In città i ladri di abiti firmati:uno preso, due ancora ricercati

11 Gennaio 2024

Trasferta da Roma per 3 malviventi, sorpresi dai commessi e dai carabinieri mentre rubavano a Paganica In auto la refurtiva di altri colpi. Usavano una busta schermata per sfuggire al sistema antitaccheggio

L’AQUILA. I carabinieri della stazione di Paganica hanno fermato un uomo di nazionalità cilena, (E.C.R.S., queste le sue iniziali, 36 anni), colto in flagrante mentre rubava capi di abbigliamento firmati Emporio Armani in un negozio all’interno del centro commerciale “Piccinini” che si trova proprio di fronte alla stazione ferroviaria della frazione aquilana. Il fermato ha agito insieme ad altre due persone (un uomo e una donna, presumibilmente suoi connazionali) che per ora sono riuscite a far perdere le tracce.

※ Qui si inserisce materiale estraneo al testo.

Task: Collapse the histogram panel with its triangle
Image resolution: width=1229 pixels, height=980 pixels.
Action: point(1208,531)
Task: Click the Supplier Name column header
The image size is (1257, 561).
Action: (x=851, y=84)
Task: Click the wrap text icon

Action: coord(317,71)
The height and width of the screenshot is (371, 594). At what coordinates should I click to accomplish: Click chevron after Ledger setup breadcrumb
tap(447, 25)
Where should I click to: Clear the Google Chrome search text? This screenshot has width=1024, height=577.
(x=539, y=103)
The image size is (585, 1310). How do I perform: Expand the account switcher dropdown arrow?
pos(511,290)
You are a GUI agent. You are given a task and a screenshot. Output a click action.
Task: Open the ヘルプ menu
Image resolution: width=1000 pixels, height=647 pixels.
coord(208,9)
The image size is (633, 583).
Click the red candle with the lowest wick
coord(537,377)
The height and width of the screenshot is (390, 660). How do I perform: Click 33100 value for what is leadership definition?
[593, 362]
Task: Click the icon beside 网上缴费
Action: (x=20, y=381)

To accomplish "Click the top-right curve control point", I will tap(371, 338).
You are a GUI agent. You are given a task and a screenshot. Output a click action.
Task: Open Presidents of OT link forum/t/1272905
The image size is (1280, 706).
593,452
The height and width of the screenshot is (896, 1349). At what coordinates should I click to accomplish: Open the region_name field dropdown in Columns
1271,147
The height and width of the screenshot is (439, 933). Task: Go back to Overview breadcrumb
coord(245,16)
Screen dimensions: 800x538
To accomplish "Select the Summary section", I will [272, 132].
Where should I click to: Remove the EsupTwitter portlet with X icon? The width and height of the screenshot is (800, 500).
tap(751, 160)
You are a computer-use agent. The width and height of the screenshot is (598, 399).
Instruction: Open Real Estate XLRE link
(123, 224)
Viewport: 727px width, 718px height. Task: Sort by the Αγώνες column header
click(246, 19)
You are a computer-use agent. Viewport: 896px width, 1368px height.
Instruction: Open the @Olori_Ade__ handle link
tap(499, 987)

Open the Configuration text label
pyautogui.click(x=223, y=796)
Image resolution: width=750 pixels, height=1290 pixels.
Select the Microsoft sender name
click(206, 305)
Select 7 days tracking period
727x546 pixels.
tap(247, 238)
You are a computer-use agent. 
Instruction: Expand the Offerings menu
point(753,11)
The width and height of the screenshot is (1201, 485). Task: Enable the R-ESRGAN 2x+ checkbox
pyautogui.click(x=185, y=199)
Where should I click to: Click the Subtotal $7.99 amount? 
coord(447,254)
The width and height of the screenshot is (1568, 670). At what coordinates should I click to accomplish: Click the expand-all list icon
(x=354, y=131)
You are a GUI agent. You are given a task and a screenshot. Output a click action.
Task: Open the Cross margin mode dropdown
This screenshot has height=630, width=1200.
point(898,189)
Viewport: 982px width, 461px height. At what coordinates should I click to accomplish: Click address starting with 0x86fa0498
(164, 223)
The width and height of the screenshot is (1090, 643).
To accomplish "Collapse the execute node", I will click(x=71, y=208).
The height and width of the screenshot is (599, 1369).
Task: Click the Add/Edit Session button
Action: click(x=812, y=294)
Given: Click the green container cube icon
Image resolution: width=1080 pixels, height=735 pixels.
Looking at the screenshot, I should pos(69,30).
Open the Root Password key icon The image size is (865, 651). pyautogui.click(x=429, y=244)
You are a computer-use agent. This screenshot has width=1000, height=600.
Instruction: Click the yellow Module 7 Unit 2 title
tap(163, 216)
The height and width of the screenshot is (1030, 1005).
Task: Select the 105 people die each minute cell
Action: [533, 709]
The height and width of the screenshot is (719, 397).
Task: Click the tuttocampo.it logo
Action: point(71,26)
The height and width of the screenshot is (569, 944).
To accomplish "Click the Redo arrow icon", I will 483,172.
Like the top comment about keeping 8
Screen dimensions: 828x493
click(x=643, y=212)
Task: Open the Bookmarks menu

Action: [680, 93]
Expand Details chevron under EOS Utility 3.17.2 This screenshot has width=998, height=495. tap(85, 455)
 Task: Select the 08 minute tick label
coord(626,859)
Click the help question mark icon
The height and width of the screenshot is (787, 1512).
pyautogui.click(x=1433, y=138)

Il valore dei capi di abbigliamento rubati (e poi recuperati dai carabinieri e restituiti ai proprietari del negozio) è di circa 1.400 euro. I tre, da quanto è stato possibile ricostruire, avevano noleggiato a Roma una Panda e sono poi partiti per l’Abruzzo con l’obiettivo di mettere a segno una serie di furti di capi di abbigliamento e scarpe. Probabile si tratti di una banda ben organizzata tanto che era dotata di buste “schermate” che impediscono agli strumenti in dotazione ai negozi di rilevare la targhetta antitaccheggio e quindi permettere ai ladri di potersi allontanare indisturbati. In questo caso però i titolari dell’attività commerciale hanno avuto subito dei sospetti (si trattava di persone mai viste prima e che avevano preso solo capi firmati) e quando sono usciti senza aver pagato e senza che il sistema antitaccheggio avesse dato l’allarme i tre sono stati inseguiti, uno è stato bloccato e gli altri due sono riusciti a scappare. I carabinieri subito intervenuti hanno perquisito la Panda con cui la banda era giunta da Roma. All’interno sono stati trovati altri capi di abbigliamento (sempre firmati) frutto di altri furti commessi in zona. Il fermato (che non parla italiano per cui è stato necessario affiancare un interprete) non ha rivelato per ora i nomi dei complici. Gli inquirenti faranno però delle verifiche anche a Roma per capire dove, come e chi ha noleggiato la macchina e se c’era un ricettatore pronto a “comprare” gli abiti e gli oggetti rubati. Si cercherà anche di accertare se i tre avessero in zona un “informatore” che ha indicato loro i negozi da colpire. Ieri pomeriggio in tribunale c’è stata l’udienza per la convalida del fermo. Subito dopo l’uomo è stato portato nel carcere delle Costarelle.